The Greeks of the Classical Age created art, architecture and literature that have influenced
the way we live today. The Classical Age came centuries after two earlier civilizations,
the Minoans and the Mycenaeans, flourished and then vanished, leaving the Greeks in a
period later called the Dark Age of Ancient Greece.
The Minoan culture developed on Crete, an island southeast of the Greek mainland. The
Minoans developed a system of writing and traded with other cultures that bordered the
Mediterranean Sea, but the Minoan civilization mysteriously disappeared about 1450BCE. There
is some evidence that the fall of the Minoan civilization is related to a catastrophic
volcanic eruption. The Minoans traded with the Mycenaeans, a civilization on the Greek
mainland that was known for making bronze weapons and pottery.

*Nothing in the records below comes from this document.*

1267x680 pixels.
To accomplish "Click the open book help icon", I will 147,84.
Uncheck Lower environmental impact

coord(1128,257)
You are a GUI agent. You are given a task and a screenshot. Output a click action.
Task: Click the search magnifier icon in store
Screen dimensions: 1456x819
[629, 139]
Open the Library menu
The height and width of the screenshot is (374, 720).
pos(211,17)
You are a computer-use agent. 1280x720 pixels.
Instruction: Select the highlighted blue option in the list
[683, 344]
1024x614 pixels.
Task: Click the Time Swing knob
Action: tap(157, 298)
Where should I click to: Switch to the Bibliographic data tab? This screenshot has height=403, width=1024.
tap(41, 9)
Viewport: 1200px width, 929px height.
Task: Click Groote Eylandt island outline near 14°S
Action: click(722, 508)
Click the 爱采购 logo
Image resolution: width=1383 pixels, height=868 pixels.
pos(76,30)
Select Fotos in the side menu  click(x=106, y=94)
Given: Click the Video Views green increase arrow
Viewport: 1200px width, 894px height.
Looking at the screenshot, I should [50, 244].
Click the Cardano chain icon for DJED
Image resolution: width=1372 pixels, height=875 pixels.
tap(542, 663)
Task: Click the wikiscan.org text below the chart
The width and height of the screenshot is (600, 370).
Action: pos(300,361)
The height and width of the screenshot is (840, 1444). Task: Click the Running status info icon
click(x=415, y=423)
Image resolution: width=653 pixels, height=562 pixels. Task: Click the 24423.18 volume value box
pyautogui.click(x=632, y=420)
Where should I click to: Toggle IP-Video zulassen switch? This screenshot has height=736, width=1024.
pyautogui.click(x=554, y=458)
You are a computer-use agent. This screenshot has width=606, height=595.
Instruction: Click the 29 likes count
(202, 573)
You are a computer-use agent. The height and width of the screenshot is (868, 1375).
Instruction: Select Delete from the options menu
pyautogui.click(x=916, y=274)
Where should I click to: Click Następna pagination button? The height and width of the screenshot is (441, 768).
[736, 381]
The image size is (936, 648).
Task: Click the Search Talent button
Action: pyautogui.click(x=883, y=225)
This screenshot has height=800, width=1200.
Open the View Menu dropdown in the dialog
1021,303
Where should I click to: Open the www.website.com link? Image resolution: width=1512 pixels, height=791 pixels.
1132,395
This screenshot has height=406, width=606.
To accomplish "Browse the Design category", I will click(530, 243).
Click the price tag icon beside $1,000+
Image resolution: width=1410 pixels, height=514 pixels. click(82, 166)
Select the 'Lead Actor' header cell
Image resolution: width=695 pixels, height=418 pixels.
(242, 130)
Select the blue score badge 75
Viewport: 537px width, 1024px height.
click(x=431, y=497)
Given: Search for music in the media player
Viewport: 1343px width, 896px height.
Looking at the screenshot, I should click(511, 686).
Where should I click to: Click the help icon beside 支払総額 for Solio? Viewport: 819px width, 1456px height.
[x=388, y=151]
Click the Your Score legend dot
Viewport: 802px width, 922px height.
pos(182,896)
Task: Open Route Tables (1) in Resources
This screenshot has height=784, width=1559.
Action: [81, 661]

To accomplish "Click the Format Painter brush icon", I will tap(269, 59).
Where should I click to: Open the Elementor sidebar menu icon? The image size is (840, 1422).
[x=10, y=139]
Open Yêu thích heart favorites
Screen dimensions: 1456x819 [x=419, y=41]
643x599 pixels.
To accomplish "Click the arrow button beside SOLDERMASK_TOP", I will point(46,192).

About a millennium before
the Common Era, the Mycenaean culture grew weak and was conquered by invaders from the
north known as Dorians. For the next several hundred years, Greece
fell into a period called the Greek Dark Age. There have been several dark ages in history.
A dark age occurs when a civilization regresses, or forgets some of the things they know. During
the Greek Dark Age, few people could read and write. The Greeks of the Classical Era
had no written records of the Minoans and the Mycenaeans, but the Classical Greeks had
many legends handed down by word of mouth. These stories became the basis of what the
Greeks later called their Heroic Era.